In 1998, at the age of nineteen, Cristin co-founded the NYC-Urbana Poetry Slam, a weekly reading series dedicated to showcasing the most innovative voices in poetry. She was the youngest Slam Master ever. Some of the most famous (and most loved) poets in the U.S. have been on team NYC-Urbana, including Sarah Kay, Beau Sia and Taylor Mali; while some of the greatest poets ever have also graced the Urbana stage: Willie Perdomo, Billy Collins, Patricia Smith, Galway Kinnell, Sage Francis, Saul Williams, Rachel McKibbens and many more.

I was lucky enough to meet Cristin in 2003 when she came to Australia to perform at the Sydney Opera House and mentor a group of young Australian writers. She was barely older (and, I think, in some cases younger) than those she was mentoring.

Cristin is a creative, multi-talented universe with many tendrils cascading in all aspects of word art. She is a fierce supernova. She is a poet, non-fiction writer, curator, director, connector, teacher and friend.

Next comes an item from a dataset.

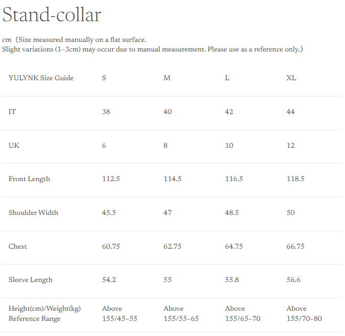Click the Height/Weight Reference Range label
Viewport: 345px width, 336px height.
pyautogui.click(x=44, y=313)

If she became a superhero I have no doubt her moniker would be The Manifester – she can make anything happen!

Her non-fiction book, Words In Your Face: A Guided Tour Through Twenty Years of the New York City Poetry Slam (Soft Skull Press, 2008),is essential reading to understand the tone and vibrancy of the wild, heady world of poetry slam in New York. It is impeccably researched, features so many ground-breaking writers and organisers, and is written with Cristin’s distinctive sharpness.

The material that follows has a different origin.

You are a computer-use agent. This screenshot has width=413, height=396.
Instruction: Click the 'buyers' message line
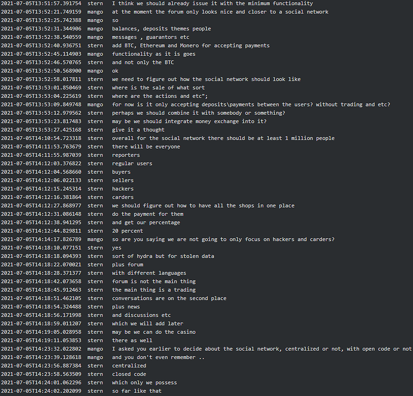121,172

She is extraordinary onstage; she is extraordinary on the page. Her latest book, The Year of No Mistakes, is a lesson in how to craft a must-read poetry collection. It covers all the emotions you want in a book plus a few more you never knew you had. She is the key that will open your heart to poetry. Please read/watch/research her work.

Her View

I started falling in love with words…

When I was a kid. My mother was and is a voracious reader, and would read to us all the time… and not just children’s stories. She has read articles she found interesting in the newspaper, tasty passages from non-fiction books she was reading, opinion pieces in magazines that she thought made good points. I learned from an early age that I could very easily meet and learn about people, cultures, times and places beyond the limits of my working-class Philadelphia neighborhood by reading – and, as I grew older, I wanted to join that conversation with my own writing.

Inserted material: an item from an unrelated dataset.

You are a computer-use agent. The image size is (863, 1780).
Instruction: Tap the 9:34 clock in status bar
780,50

Poetry (or spoken word) means…

To me, poetry is a conversation that poets have with the world and with each other. Just like the conversations you have with friends, poetry can take all forms, all lengths, all styles, all tones – but they expose something of a truth about that person… and about yourself in how you receive them.

Other poets I adore are…

As many of my friends are poets, I have a very long list of poets who I adore! But here is a short list of poets whose works have absolutely shaped me; whose home phone numbers I DON’T know (and links to poems I think represent them well):

Jim Daniels

Beth Ann Fennelly

Kevin Young

Bob Hicok

Denise Duhamel

Sharon Olds

I love the sounds of…

Accents. Living in New York City over a decade and a half has provided me with so many opportunities to hear how different and beautiful the English languages can sound depending on where you are from – and I’m not just speaking about foreign accents! Regional American accents are something I treasure too. I love how differently words sound – and how differently you as the listener will receive them – depending on the accent.

If I could tell you one thing…

What you can become is the miracle you were born to be through the work that you do.

— Kurt Vonnegut

I keep this quote pinned above my writing desk, and I find it comforting and guiding.


Alicia Sometimes is an Australian writer, poet, musician, co-host of 3RRR’s Aural Text and a past editor and long-standing contributor of Going Down Swinging (co-editing issues No. 18-No. 23 and contributing to issues No. 14-No. 17 and No. 25-No. 29).